Ready for the Real Test
The results have been encouraging. The first round of system prototypes developed by several competing industry teams and manufactured with scalable mass-production techniques, has exceeded SECA's first set of escalating goals for efficiency, availability, and production cost. A typical system demonstrated an availability of 90 percent, and the small 3-10 kilowatt systems reached efficiencies in the 35-to-40 percent range—both marks surpassing SECA targets. Indeed, this level of efficiency in a small system demonstrates that much higher levels are achievable in larger systems. Most significantly, the independently audited system costs ranged from $691 to $784 per kilowatt—a big step toward achieving market-competitive costs. (These numbers represent aggregated results across six industry teams.)

These early developments are needed to ensure that established, mature, and cost-effective solid-oxide fuel cells are ready for the real test—demonstration in a coal plant. Three teams, in fact, are focused on delivering megawatt-scale systems. And another program within SECA seeks to leverage the program's success to date by ultimately extending the efficiency and environmental benefits of the technology to full-scale coal central power systems.

Nearly a quarter of the energy consumed in the United States comes from coal, and while domestic gas and oil supplies dwindle, the U.S. possesses a bonanza of coal. With 25 percent of the world's coal reserves, the United States is the Saudi Arabia of coal, and coal is a key part of the National Energy Policy put forth by the Bush administration a few years ago.

Such a large and secure energy resource will be of critical importance in the coming decades. But there is concern from many quarters about coal's viability as a fuel. It has been implicated in the increase in atmospheric carbon dioxide and in the rise in global temperatures that follow from that. In addition, harmful materials such as sulfur and mercury are found in the raw emissions from coal-fired power plants.

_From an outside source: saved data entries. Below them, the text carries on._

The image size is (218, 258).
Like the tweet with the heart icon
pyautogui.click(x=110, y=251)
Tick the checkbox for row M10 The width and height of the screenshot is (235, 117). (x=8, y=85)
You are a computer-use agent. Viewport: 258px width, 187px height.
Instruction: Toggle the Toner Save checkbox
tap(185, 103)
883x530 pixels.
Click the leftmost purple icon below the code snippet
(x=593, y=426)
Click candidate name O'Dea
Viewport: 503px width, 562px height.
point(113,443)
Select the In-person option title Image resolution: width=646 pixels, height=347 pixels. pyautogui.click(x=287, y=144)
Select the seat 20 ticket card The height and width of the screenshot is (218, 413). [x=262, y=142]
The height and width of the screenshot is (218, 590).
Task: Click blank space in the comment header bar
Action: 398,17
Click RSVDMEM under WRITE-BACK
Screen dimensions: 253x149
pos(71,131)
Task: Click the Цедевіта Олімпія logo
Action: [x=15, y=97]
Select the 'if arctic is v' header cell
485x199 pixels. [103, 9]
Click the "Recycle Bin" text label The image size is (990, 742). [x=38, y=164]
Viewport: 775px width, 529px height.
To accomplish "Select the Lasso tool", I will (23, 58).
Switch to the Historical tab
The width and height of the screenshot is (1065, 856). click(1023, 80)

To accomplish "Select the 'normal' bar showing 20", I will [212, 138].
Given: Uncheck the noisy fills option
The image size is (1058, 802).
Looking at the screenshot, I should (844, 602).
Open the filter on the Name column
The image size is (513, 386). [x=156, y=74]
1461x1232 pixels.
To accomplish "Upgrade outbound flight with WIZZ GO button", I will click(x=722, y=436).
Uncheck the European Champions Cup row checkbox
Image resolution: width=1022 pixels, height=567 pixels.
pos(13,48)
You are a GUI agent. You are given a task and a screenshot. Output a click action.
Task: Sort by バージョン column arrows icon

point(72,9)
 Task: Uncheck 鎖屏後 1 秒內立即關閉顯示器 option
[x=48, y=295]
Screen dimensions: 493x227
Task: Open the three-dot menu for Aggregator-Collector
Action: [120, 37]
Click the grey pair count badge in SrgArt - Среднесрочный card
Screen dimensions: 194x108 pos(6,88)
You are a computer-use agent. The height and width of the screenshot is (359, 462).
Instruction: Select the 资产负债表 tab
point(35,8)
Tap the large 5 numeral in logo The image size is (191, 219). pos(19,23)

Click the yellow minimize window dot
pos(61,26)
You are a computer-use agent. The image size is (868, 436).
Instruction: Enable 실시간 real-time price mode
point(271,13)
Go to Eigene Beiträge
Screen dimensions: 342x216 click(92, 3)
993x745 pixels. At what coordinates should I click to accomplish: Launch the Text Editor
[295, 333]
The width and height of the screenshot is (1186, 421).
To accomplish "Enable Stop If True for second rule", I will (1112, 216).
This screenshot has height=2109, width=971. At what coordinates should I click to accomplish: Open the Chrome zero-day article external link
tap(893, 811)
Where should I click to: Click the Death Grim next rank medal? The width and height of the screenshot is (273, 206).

One increasingly popular solution to the environmental impact of coal energy is capturing carbon dioxide and other products of coal combustion before they are released. The captured carbon dioxide can then be held—sequestered—in geologic formations. SOFCs are one of the key technologies being developed with an eye toward enabling the sequestration of carbon dioxide during power production. The ultimate goal is that at least 90 percent of the CO2 produced generating electricity will one day be captured, and that this technology will let coal plants meet environmental and permit requirements throughout the United States.

Such a system would see an SOFC and its associated components scaled up to a size appropriate for a central generating station and integrated with coal gasification technology. SECA plans to have megawatt-scale, coal-based SOFC systems ready for deployment by 2012, perhaps as part of FutureGen, another public-private partnership. When it's operational, the prototype will be the cleanest fossil fuel-fired power plant in the world.

The fuel cell has come a long way since its inception nearly 170 years ago. SECA's recent successes demonstrate that it's only a matter of time before solid oxide fuel cell technology achieves its commercial potential. Indeed, it's possible that SOFCs could reach high enough standards of efficiency and economy to entirely replace conventional combustion as the primary means of generating electricity in the U.S.

The coal age would continue, only now it would be converted electrochemically into electricity. And the fuel cell would move from being William Grove's laboratory curiosity to the mainstay of the modern world.


Scott Samuelsen is the director of the National Fuel Cell Research Center at the University of California, Irvine. Amy Babthingy is president of STG2, a technical marketing firm, in Honeoye Falls, N.Y.